Cabezon are large (up to 30") members of the sculpin family and may live up to 13 years (an unlucky fish?). This species is found from Alaska to central Baja, living on hard bottoms to as deep as 360+ feet. They are scale-less and of brown, red or green color with darker mottling. With greater than 90% probability, one can tell the reddish males from the greenish females, although juveniles may be bright red. I hope the cabezon themselves can distinguish one another's sex 100% of the time, if only to ensure this species continues!
Females mature at 3-5 years old and produce about 50,-100,000 eggs per season which peaks from October to April here in southern California. They may spawn more than once during that period in nests on the surface of rocks. The males guard the nests until the eggs hatch into planktonic larvae which drift within 50 miles of shore until they settle as small fish, largely in tidepools. Here the young feed on small crustaceans like shrimp and crabs. Adults feed on larger crabs, fish, octopi and other molluscs. According to Dr. Milton Love of UCSB, the adults are able to knock abalone off rocks, eat them whole and spit out the shell. I guess they don't believe in pounding and breading them first. In turn, cabezon are eaten by sea otters and marine birds including cormorants.

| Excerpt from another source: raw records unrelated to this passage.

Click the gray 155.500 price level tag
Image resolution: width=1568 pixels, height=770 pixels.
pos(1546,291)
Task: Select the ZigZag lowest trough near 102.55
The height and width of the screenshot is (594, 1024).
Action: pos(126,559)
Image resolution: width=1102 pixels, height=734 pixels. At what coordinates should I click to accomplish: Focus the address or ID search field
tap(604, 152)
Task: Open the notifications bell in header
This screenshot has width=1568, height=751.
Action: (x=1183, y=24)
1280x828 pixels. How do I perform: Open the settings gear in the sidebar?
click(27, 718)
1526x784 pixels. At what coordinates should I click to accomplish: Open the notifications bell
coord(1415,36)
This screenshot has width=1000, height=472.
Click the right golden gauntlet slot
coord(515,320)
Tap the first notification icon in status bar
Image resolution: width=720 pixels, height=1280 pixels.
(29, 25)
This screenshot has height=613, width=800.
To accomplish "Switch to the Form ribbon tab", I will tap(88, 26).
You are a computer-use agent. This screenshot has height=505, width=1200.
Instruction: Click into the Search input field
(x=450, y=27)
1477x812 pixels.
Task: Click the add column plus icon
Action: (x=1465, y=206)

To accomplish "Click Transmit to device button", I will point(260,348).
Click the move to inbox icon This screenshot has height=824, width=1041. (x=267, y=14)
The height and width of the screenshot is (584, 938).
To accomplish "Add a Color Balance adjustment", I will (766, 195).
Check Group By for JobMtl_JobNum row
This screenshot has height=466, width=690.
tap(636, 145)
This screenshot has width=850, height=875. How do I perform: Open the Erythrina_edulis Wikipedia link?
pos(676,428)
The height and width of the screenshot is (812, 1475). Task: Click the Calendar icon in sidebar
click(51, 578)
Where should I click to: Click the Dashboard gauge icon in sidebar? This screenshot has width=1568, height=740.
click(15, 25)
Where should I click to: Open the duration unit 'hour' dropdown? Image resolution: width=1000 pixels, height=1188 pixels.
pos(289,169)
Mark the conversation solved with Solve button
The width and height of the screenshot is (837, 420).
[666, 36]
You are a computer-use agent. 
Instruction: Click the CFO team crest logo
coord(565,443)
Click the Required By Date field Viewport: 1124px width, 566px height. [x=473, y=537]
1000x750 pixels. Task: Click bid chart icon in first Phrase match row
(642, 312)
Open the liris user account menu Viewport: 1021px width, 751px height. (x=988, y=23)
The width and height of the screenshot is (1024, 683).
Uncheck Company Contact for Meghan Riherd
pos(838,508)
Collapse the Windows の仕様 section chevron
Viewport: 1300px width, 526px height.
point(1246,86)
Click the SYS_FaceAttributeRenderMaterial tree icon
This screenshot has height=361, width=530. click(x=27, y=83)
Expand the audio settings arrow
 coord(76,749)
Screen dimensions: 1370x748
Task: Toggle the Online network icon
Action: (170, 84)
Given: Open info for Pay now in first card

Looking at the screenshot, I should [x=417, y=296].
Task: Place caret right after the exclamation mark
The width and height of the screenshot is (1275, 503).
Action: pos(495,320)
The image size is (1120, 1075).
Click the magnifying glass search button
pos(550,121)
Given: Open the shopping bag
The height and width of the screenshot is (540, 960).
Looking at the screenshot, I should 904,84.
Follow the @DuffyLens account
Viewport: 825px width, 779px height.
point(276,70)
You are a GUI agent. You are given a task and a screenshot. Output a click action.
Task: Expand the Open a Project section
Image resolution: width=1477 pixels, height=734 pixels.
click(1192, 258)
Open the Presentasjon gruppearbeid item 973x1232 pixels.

The cabezon is an important sport fish. Although their flesh is blue, probably due to copper compounds in their shellfish food, the color disappears on cooking. They are occasionally sold through commercial markets when caught as bycatch. Cabezon bones have been unearthed in the middens of Native American. The eggs of this species are poisonous to birds, humans and other mammals. No cabezon caviar for me (what starving marine biologist can afford caviar anyway?)!
I find cabezon to be very interesting fish to observe both here in winter and in the colder waters of the northern Channel Islands year-round. They often allow me to approach very closely for good shots of their eyes and the unusual flaps of skin above them (and on their snouts). These fish are so ugly that I doubt even their mothers could love them, but for some strange reason they seem to make excellent photographic subjects. Beauty is in the mind of the beholder (if only the women I meet had similar tastes, I might not be single).
I will miss seeing more of this unusual species here in the Dive Park this winter. However, duty calls me once more to the warmer waters of the Gulf of California. On this set of Lindblad Expedition cruises we will spend several days each trip in Magdalena Bay enjoying close contact with the grey whales in their calving grounds. In addition to being a mammal, I have more in common with that species- we both go south for the winter while the cabezon simply comes up into the shallows... not much for travel I guess.
© 2003 Dr. Bill Bushing. Watch the "Dive Dry with Dr. Bill" underwater videos on Catalina Cable TV channel 49, 10:00 AM and 5:00 PM weekdays.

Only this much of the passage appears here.